2) Integrate Gecko into AOL.

That said, even Mozilla isn't ready for Prime Time. I *do* like it, but Chatzilla needs work (although maybe finally there will be some widespread acceptance of IRC after this) as does Composer (Which is actually DAMN GOOD for a free web page WYSIWYG designer - and if you've used earlier versions of Netscape Composer this will shock you) because they both tend to quit unexpectedly in both the PC and Mac versions I've used.

There's also a few problems I have with Mozilla/Netscape in general.

1) Clicking on a Mailto link opens mozilla mail - not the default system mail.
2) Components must be downloaded as a package - not seperately. (I use Jediknight, Adium, and Mail.app, and I just need a *browser*... JUST a browser.)
3) Keyboard shortcuts must be better organized - yes, I can Apple-Click and open the link in a new window, but can I open a new Tab?
4) It should be easier to support Flash and Java - even if a simple "Get Common Plugins" were put into the help menu which takes you to a link on the Mozilla page which tells you how to download and install the programs for your platform.

Granted, these issues should perhaps be addressed post-1.0 - but it still burns me.

Brian.
 
koim said:
And they don´t care about some mac users that just weren´t smart enough to buy a PC to surf the net with.
koim, be careful! There's a troll behind your keyboard! :)
 
Take a look at Launch.com

Web designers shouldn´t feel limited because the browser support on mac is lousy. Just my opinion.....

And another thing, one here mentioned "brainwashed by ms". I would say that there´s a higher percentage of mac users that´s "brainwashed by Apple.

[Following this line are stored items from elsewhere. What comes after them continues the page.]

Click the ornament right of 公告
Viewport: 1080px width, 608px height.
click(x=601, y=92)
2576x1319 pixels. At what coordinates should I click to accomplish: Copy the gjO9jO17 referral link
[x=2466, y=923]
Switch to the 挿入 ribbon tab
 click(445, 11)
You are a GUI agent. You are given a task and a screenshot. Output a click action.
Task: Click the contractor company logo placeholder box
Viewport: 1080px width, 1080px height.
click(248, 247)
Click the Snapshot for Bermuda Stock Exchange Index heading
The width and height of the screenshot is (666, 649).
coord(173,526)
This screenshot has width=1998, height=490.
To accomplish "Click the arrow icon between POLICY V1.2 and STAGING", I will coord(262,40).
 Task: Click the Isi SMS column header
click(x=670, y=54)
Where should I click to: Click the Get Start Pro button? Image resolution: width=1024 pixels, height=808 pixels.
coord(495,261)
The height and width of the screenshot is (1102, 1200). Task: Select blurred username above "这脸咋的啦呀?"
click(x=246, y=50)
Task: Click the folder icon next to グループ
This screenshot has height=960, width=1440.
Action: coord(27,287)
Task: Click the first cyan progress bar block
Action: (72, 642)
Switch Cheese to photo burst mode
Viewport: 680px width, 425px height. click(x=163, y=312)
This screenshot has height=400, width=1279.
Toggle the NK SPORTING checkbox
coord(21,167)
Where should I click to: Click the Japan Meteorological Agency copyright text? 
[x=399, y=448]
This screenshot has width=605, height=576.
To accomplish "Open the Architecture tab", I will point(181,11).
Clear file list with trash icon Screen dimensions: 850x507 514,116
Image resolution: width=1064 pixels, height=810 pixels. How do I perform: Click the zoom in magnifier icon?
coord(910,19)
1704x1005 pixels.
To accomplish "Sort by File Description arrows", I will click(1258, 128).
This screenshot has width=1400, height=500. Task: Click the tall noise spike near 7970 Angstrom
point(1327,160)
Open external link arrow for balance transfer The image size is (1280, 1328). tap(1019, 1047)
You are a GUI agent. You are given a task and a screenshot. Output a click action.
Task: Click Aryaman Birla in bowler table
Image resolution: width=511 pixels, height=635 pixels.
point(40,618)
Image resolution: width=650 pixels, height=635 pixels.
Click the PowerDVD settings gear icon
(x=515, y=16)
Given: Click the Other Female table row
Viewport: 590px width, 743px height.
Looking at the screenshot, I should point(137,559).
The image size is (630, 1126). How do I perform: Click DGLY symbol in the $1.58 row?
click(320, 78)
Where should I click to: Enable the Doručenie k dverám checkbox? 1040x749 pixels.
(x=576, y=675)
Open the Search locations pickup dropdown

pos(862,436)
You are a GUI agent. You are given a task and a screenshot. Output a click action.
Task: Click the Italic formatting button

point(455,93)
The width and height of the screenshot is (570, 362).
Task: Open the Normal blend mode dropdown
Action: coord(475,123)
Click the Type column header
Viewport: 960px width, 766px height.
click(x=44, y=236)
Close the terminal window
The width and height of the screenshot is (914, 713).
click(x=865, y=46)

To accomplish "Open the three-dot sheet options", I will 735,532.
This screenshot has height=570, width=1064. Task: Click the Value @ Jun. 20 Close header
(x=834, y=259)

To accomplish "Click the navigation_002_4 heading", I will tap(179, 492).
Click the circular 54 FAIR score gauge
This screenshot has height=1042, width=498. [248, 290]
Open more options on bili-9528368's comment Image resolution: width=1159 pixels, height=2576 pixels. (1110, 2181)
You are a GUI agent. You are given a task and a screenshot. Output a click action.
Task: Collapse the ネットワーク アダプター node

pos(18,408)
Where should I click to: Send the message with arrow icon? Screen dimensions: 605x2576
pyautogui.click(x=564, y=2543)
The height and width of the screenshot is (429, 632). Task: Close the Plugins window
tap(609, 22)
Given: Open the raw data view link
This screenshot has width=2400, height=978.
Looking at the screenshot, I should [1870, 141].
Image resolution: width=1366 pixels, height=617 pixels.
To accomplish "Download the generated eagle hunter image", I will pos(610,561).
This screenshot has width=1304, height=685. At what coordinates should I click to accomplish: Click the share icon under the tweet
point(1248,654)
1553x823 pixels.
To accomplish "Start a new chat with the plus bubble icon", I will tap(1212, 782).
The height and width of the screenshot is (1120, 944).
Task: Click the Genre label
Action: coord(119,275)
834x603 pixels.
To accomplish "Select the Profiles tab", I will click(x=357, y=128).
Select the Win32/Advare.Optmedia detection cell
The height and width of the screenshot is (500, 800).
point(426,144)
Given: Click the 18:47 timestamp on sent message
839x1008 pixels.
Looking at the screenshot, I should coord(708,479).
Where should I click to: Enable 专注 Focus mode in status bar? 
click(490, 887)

(like: "Windows sucks, mac rules. Period)

Microsoft does a lot of good stuff. Put Windows 2000 and Mac OS 9.2 up against each other. There´s no arguing about what´s the best OS of them.
At the moment, OSX has some issues to sort out (mostly in terms of speed :mad:), to REALLY claim that it´s better than XP.
But that doesn´t belong in this thread......:)
 
koim, people do get brainwashed by apple sometimes, but in the area of browsers there is SERIOUS brainwashing going on. Everyone just assumes you use IE and if you don't they think something is wrong with you.